*** Records for this task Section Begins ***

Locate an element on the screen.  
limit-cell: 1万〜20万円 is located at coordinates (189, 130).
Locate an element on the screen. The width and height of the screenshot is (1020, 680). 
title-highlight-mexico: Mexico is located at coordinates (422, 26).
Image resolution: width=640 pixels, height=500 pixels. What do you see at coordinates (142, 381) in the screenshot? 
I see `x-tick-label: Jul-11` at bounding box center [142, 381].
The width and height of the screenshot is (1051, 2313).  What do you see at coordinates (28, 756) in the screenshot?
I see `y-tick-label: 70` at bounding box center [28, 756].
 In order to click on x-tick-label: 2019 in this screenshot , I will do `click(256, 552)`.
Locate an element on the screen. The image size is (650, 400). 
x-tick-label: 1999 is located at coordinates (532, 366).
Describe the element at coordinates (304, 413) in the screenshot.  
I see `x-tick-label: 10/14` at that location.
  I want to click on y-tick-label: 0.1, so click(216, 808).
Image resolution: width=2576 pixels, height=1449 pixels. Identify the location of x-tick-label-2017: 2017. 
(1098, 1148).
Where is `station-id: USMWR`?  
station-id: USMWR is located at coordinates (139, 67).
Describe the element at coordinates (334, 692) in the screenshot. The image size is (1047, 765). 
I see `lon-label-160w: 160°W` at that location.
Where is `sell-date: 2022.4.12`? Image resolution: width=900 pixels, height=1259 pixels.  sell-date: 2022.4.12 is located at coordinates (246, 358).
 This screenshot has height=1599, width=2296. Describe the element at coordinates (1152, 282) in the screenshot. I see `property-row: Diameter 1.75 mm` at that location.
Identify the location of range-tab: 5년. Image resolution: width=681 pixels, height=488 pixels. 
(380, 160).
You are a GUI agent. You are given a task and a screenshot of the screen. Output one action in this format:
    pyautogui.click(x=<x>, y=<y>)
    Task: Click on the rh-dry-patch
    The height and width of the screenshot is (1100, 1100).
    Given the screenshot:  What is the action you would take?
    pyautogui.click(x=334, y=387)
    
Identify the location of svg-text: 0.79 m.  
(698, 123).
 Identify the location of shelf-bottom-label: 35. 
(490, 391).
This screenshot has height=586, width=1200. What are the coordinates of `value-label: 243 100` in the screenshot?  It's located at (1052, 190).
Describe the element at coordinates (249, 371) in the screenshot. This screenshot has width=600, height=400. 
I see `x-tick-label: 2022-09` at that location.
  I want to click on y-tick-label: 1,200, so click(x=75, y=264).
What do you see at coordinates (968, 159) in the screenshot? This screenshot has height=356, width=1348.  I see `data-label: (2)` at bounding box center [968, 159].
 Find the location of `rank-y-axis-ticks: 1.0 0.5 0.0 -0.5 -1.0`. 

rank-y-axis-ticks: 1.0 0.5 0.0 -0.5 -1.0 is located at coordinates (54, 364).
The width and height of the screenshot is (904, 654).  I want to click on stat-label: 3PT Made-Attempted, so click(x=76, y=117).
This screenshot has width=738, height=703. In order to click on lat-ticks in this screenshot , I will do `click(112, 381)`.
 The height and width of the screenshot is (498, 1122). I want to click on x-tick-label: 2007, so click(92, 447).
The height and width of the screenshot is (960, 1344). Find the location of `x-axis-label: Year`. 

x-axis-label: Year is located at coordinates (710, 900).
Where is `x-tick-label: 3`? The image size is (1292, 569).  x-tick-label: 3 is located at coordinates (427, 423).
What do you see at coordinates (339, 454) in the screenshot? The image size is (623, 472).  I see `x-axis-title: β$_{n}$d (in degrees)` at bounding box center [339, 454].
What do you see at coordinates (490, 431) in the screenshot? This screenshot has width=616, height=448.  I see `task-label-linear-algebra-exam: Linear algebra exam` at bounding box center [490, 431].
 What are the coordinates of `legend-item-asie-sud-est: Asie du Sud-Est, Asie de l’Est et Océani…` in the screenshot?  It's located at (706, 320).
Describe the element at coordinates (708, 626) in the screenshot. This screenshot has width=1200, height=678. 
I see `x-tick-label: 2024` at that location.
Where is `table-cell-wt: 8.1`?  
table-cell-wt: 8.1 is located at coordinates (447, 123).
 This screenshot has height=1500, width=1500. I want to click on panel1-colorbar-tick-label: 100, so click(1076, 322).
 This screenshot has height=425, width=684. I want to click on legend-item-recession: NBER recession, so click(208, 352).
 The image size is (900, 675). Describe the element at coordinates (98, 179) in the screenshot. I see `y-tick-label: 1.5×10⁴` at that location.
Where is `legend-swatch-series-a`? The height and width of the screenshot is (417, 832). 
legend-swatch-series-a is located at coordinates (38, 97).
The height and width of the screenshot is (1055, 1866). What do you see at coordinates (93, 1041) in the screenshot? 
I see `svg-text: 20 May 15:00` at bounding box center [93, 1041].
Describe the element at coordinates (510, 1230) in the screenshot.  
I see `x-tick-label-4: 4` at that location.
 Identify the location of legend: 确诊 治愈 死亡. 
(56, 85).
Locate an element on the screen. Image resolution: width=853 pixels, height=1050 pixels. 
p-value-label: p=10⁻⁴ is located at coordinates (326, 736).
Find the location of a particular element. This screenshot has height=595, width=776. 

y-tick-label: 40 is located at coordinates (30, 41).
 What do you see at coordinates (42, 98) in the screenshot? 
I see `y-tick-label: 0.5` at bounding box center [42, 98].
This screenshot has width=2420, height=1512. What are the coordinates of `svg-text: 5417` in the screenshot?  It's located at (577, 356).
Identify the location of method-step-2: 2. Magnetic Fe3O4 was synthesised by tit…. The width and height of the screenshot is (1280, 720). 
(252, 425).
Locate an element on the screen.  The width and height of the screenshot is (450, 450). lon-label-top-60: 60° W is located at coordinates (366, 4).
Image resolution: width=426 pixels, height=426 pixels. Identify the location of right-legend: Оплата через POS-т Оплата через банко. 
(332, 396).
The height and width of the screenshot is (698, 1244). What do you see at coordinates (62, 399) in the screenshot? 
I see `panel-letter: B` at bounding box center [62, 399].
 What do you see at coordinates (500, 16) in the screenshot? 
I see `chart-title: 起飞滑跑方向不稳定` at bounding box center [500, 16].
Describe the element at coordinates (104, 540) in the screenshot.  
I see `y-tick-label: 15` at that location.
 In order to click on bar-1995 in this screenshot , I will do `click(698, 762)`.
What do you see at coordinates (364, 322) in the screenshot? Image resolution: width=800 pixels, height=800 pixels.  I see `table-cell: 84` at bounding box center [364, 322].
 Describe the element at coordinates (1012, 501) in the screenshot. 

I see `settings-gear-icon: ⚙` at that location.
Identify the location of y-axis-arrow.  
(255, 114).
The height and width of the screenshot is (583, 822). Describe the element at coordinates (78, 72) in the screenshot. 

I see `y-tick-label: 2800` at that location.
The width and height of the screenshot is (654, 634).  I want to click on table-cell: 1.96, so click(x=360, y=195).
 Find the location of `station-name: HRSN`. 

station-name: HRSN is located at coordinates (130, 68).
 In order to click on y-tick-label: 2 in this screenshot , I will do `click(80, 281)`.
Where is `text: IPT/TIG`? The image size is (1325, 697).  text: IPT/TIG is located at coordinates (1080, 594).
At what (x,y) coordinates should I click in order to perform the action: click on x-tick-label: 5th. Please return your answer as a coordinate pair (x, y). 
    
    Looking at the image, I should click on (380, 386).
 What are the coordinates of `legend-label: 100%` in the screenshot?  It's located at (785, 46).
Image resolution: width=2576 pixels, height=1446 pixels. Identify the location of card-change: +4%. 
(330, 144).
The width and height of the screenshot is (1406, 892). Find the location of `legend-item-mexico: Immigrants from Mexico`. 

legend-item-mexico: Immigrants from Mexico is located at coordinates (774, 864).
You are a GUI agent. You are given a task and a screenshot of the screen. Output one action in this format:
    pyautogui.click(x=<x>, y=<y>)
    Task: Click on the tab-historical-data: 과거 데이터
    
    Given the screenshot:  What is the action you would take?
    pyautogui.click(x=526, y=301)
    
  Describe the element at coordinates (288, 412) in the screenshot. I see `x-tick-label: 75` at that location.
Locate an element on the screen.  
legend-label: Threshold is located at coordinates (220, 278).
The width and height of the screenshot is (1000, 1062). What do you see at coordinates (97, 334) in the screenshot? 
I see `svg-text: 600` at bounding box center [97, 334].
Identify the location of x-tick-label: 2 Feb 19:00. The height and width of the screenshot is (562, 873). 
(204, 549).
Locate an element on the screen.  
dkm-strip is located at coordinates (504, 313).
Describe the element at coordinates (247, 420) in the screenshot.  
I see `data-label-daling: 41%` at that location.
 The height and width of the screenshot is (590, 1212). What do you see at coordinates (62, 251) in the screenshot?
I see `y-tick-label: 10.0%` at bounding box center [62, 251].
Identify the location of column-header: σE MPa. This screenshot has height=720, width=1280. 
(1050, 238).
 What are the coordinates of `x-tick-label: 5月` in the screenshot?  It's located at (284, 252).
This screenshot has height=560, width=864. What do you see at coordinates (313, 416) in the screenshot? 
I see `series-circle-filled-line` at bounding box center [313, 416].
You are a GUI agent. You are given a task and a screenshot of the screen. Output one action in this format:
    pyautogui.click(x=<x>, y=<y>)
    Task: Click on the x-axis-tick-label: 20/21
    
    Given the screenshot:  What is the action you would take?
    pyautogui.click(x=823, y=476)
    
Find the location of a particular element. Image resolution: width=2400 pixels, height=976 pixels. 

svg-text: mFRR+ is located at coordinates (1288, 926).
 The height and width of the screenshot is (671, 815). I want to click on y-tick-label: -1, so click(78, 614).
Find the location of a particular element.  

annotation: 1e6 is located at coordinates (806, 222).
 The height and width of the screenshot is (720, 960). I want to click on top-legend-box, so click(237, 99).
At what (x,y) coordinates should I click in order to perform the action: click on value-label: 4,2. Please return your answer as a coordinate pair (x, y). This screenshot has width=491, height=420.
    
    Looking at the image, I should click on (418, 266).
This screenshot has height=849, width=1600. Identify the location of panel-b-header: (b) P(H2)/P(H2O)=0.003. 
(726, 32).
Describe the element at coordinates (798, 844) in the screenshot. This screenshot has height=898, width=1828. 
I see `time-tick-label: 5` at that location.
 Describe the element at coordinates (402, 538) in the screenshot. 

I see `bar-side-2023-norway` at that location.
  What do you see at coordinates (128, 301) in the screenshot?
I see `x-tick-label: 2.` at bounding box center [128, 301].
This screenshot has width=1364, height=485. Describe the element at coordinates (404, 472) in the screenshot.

*** Records for this task Section Ends ***

• _What you will do_:
Lay out the entries, starting with the line that contains "In order to click on y-tick-label: 2" and going on through the line that contains "coordinates (1080, 594).", as a Markdown table with the columns Row and Line, one row per line and no blank lines.

• _Your solution_:
| Row | Line |
|---|---|
| 1 |  In order to click on y-tick-label: 2 in this screenshot , I will do `click(80, 281)`. |
| 2 | Where is `text: IPT/TIG`? The image size is (1325, 697).  text: IPT/TIG is located at coordinates (1080, 594). |